*REQUIRED WORK*
Find "You are a computer-use" and "Instruction: Go back" in the records below. Copy the lines holding them and every line between, exactly, and no others.

== DATA SUPPLIED ==

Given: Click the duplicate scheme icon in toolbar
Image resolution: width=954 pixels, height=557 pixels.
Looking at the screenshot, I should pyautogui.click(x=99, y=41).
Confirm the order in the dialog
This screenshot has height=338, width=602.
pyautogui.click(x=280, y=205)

===
== DATA SUPPLIED ==

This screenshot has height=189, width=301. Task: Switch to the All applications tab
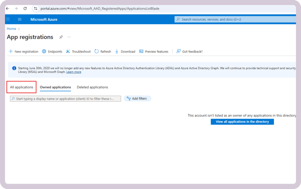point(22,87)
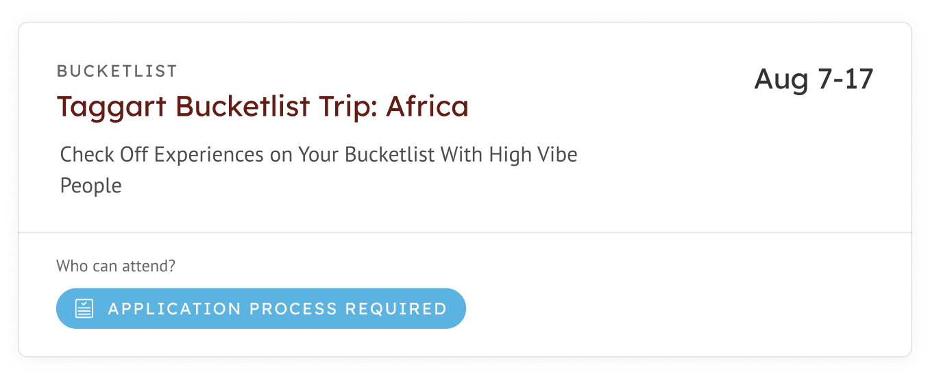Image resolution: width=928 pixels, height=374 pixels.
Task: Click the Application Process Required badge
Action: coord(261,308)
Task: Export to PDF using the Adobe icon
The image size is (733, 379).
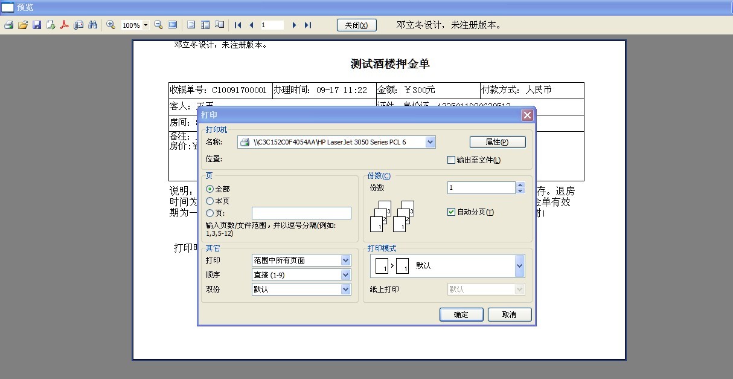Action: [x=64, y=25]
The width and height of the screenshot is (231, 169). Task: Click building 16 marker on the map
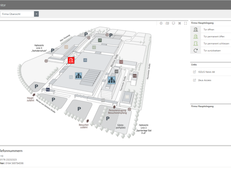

===
== DATA SUPPLIED ==

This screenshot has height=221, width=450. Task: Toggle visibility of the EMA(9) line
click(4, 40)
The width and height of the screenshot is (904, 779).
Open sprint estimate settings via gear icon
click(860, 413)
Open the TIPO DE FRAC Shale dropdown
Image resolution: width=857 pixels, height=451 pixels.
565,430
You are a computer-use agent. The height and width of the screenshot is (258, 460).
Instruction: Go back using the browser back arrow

===

*SOLUTION TO THE EXERCISE*
You are a computer-use agent. The height and width of the screenshot is (258, 460).
Instruction: Go back using the browser back arrow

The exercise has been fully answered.